**PROBLEM DESCRIPTION:**
The entries underneath need to be duplicated exactly, with none omitted.

---------- MATERIAL SUPPLIED ----------

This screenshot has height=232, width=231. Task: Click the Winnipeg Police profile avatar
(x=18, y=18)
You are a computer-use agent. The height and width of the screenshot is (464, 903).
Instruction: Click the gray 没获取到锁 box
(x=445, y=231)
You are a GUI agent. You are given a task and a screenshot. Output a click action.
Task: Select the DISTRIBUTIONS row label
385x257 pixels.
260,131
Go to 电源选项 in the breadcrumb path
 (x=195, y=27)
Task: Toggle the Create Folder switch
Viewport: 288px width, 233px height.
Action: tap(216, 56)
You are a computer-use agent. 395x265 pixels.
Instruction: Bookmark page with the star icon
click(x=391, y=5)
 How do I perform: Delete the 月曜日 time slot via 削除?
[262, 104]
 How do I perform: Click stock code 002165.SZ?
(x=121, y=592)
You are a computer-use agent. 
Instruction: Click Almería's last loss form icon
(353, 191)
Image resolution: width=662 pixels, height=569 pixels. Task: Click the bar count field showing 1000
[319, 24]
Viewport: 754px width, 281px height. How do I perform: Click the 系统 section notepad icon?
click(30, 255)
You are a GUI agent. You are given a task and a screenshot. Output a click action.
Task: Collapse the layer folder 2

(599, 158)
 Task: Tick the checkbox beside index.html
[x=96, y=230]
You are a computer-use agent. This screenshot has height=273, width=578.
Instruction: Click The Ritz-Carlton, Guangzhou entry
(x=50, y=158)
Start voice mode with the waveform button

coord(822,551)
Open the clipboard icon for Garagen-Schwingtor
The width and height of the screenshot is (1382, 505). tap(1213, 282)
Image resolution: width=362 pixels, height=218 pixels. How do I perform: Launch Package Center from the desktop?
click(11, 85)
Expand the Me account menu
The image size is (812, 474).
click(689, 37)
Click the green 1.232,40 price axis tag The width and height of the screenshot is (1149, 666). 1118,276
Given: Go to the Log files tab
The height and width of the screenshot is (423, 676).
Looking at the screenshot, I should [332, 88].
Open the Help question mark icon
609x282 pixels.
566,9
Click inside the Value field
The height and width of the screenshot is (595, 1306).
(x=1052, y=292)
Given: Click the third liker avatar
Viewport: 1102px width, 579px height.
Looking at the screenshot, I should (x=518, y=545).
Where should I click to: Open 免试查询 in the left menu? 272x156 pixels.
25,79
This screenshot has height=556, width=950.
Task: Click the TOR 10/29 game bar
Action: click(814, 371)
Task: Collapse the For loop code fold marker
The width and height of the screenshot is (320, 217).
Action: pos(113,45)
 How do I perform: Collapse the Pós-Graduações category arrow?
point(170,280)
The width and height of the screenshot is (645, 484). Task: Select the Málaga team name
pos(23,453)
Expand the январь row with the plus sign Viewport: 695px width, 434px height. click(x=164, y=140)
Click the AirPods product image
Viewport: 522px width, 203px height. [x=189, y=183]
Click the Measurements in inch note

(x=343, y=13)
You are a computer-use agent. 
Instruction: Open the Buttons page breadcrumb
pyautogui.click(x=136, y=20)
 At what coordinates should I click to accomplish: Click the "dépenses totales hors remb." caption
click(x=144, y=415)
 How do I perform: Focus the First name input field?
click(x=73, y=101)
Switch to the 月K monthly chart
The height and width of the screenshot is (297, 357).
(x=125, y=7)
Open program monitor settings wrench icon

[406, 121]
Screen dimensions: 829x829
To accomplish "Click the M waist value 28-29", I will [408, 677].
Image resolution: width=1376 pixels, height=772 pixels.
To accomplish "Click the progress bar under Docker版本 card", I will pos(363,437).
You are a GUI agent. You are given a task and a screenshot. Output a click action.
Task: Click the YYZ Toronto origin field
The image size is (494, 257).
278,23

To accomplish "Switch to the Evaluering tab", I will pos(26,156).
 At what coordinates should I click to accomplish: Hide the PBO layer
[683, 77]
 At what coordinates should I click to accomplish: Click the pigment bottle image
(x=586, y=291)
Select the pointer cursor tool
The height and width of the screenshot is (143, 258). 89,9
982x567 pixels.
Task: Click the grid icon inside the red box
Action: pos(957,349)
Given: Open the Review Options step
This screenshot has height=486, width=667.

----------

**TASK SOLUTION:**
This screenshot has height=232, width=231. Task: Click the Winnipeg Police profile avatar
(x=18, y=18)
You are a computer-use agent. The height and width of the screenshot is (464, 903).
Instruction: Click the gray 没获取到锁 box
(x=445, y=231)
You are a GUI agent. You are given a task and a screenshot. Output a click action.
Task: Select the DISTRIBUTIONS row label
385x257 pixels.
260,131
Go to 电源选项 in the breadcrumb path
 (x=195, y=27)
Task: Toggle the Create Folder switch
Viewport: 288px width, 233px height.
Action: tap(216, 56)
You are a computer-use agent. 395x265 pixels.
Instruction: Bookmark page with the star icon
click(x=391, y=5)
 How do I perform: Delete the 月曜日 time slot via 削除?
[262, 104]
 How do I perform: Click stock code 002165.SZ?
(x=121, y=592)
You are a computer-use agent. 
Instruction: Click Almería's last loss form icon
(353, 191)
Image resolution: width=662 pixels, height=569 pixels. Task: Click the bar count field showing 1000
[319, 24]
Viewport: 754px width, 281px height. How do I perform: Click the 系统 section notepad icon?
click(30, 255)
You are a GUI agent. You are given a task and a screenshot. Output a click action.
Task: Collapse the layer folder 2

(599, 158)
 Task: Tick the checkbox beside index.html
[x=96, y=230]
You are a computer-use agent. This screenshot has height=273, width=578.
Instruction: Click The Ritz-Carlton, Guangzhou entry
(x=50, y=158)
Start voice mode with the waveform button

coord(822,551)
Open the clipboard icon for Garagen-Schwingtor
The width and height of the screenshot is (1382, 505). tap(1213, 282)
Image resolution: width=362 pixels, height=218 pixels. How do I perform: Launch Package Center from the desktop?
click(11, 85)
Expand the Me account menu
The image size is (812, 474).
click(689, 37)
Click the green 1.232,40 price axis tag The width and height of the screenshot is (1149, 666). 1118,276
Given: Go to the Log files tab
The height and width of the screenshot is (423, 676).
Looking at the screenshot, I should [332, 88].
Open the Help question mark icon
609x282 pixels.
566,9
Click inside the Value field
The height and width of the screenshot is (595, 1306).
(x=1052, y=292)
Given: Click the third liker avatar
Viewport: 1102px width, 579px height.
Looking at the screenshot, I should (x=518, y=545).
Where should I click to: Open 免试查询 in the left menu? 272x156 pixels.
25,79
This screenshot has height=556, width=950.
Task: Click the TOR 10/29 game bar
Action: click(814, 371)
Task: Collapse the For loop code fold marker
The width and height of the screenshot is (320, 217).
Action: pos(113,45)
 How do I perform: Collapse the Pós-Graduações category arrow?
point(170,280)
The width and height of the screenshot is (645, 484). Task: Select the Málaga team name
pos(23,453)
Expand the январь row with the plus sign Viewport: 695px width, 434px height. click(x=164, y=140)
Click the AirPods product image
Viewport: 522px width, 203px height. [x=189, y=183]
Click the Measurements in inch note

(x=343, y=13)
You are a computer-use agent. 
Instruction: Open the Buttons page breadcrumb
pyautogui.click(x=136, y=20)
 At what coordinates should I click to accomplish: Click the "dépenses totales hors remb." caption
click(x=144, y=415)
 How do I perform: Focus the First name input field?
click(x=73, y=101)
Switch to the 月K monthly chart
The height and width of the screenshot is (297, 357).
(x=125, y=7)
Open program monitor settings wrench icon

[406, 121]
Screen dimensions: 829x829
To accomplish "Click the M waist value 28-29", I will [408, 677].
Image resolution: width=1376 pixels, height=772 pixels.
To accomplish "Click the progress bar under Docker版本 card", I will pos(363,437).
You are a GUI agent. You are given a task and a screenshot. Output a click action.
Task: Click the YYZ Toronto origin field
The image size is (494, 257).
278,23

To accomplish "Switch to the Evaluering tab", I will pos(26,156).
 At what coordinates should I click to accomplish: Hide the PBO layer
[683, 77]
 At what coordinates should I click to accomplish: Click the pigment bottle image
(x=586, y=291)
Select the pointer cursor tool
The height and width of the screenshot is (143, 258). 89,9
982x567 pixels.
Task: Click the grid icon inside the red box
Action: pos(957,349)
Given: Open the Review Options step
This screenshot has height=486, width=667.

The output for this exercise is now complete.